= Beginning of Section =

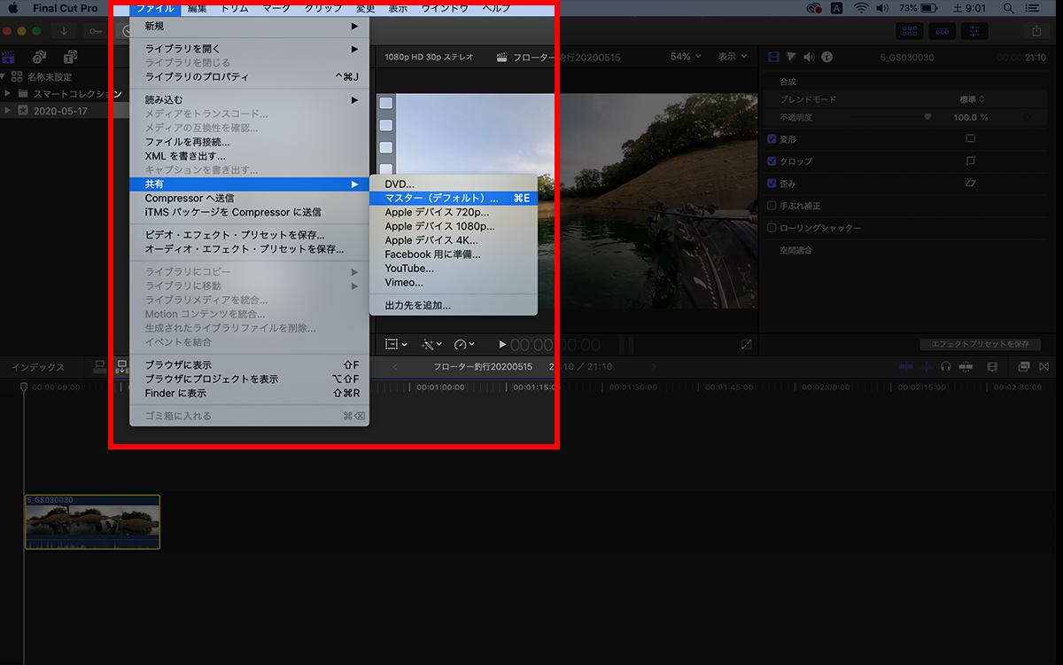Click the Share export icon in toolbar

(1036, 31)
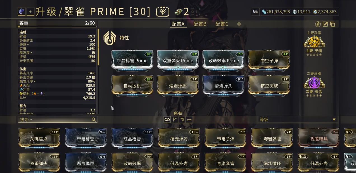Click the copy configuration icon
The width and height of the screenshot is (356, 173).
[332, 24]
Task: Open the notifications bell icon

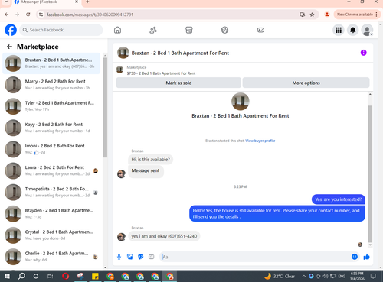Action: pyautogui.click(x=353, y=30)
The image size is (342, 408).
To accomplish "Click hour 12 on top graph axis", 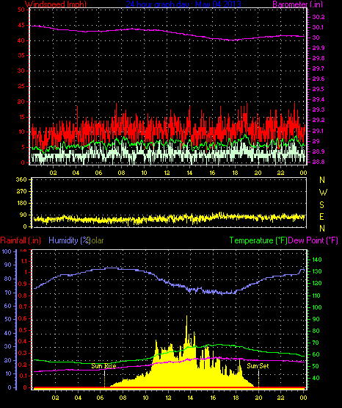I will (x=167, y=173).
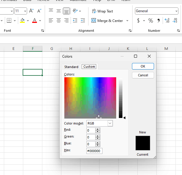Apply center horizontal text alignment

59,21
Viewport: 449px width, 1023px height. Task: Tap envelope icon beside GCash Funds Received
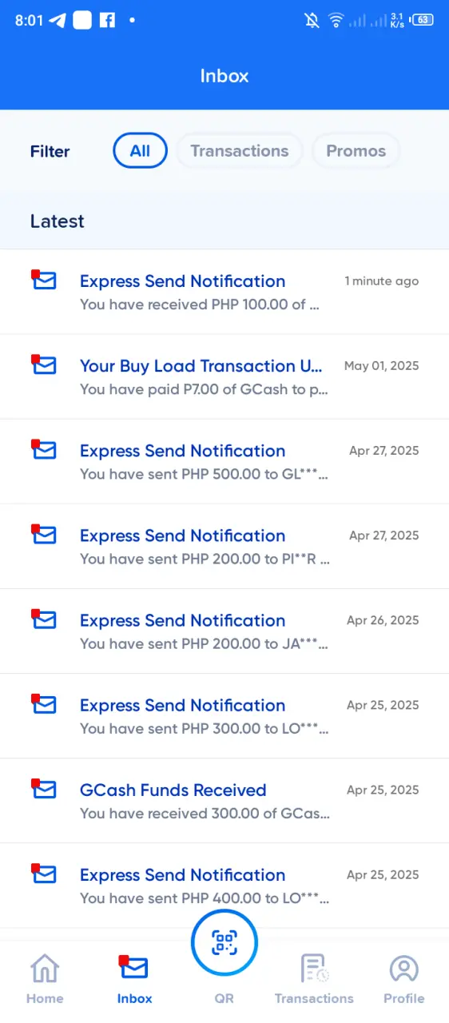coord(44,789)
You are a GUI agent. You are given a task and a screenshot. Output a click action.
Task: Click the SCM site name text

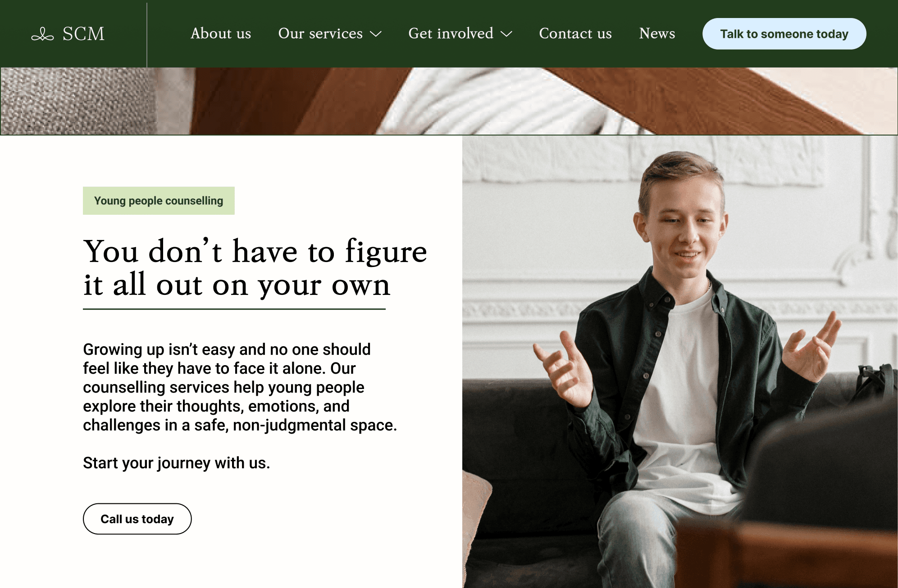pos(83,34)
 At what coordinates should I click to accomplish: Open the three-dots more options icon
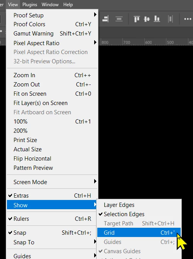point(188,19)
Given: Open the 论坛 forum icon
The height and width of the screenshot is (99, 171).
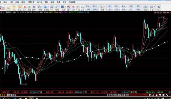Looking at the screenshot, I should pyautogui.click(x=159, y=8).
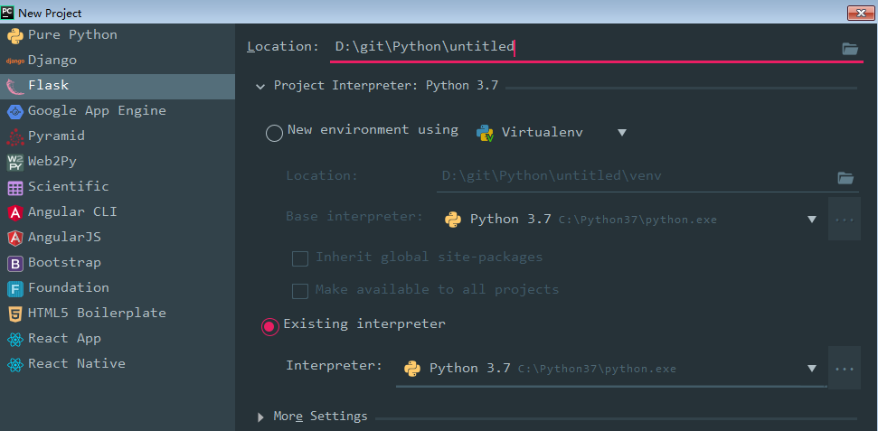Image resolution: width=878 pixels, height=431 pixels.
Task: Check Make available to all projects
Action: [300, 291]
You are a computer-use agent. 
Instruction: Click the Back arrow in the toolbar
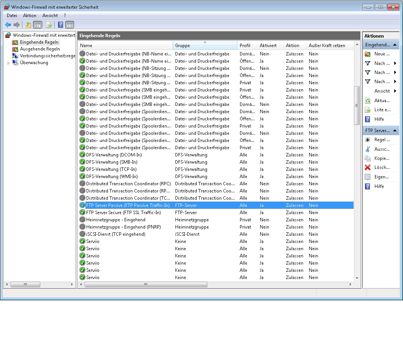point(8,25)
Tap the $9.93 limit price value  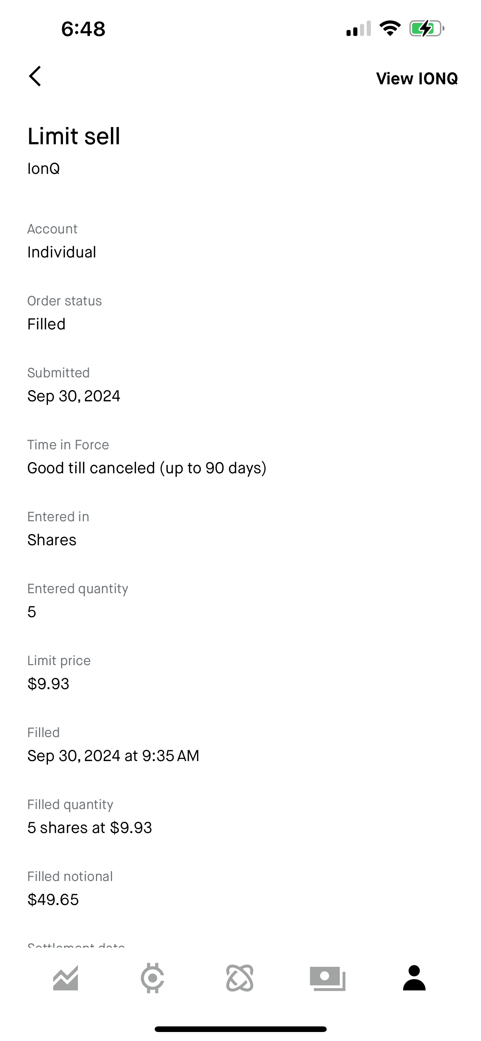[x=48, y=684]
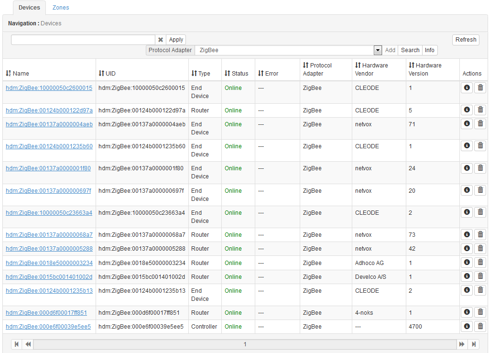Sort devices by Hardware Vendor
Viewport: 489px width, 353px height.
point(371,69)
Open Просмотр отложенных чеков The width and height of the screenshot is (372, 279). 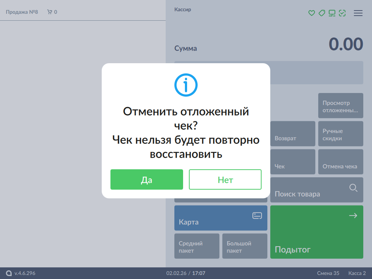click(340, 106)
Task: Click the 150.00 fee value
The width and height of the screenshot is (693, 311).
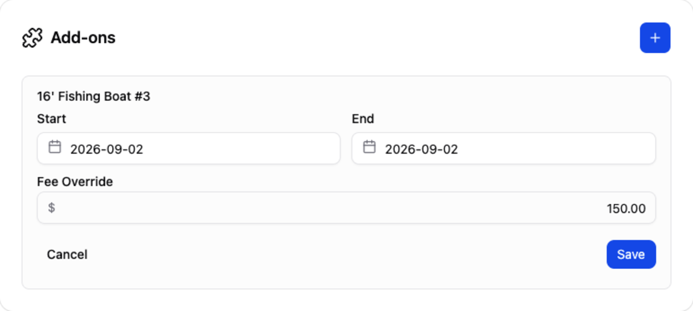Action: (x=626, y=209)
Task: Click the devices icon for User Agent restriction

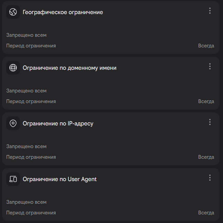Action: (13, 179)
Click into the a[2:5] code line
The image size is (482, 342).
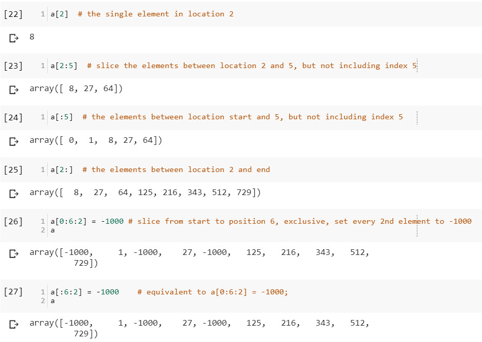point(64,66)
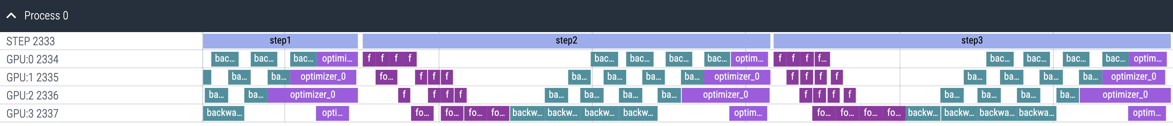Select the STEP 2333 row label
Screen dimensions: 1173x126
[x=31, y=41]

= End of Section =

**WORK TO BE COMPLETED:**
Pictures stay out; retype only the lines from the line containing "Task: Click the devices" through the end of the listing, inclusive, exactly as they appear.

**PROBLEM SOLUTION:**
Task: Click the devices icon for User Agent restriction

Action: (13, 179)
Click into the a[2:5] code line
The image size is (482, 342).
point(64,66)
Select the STEP 2333 row label
Screen dimensions: 1173x126
[x=31, y=41]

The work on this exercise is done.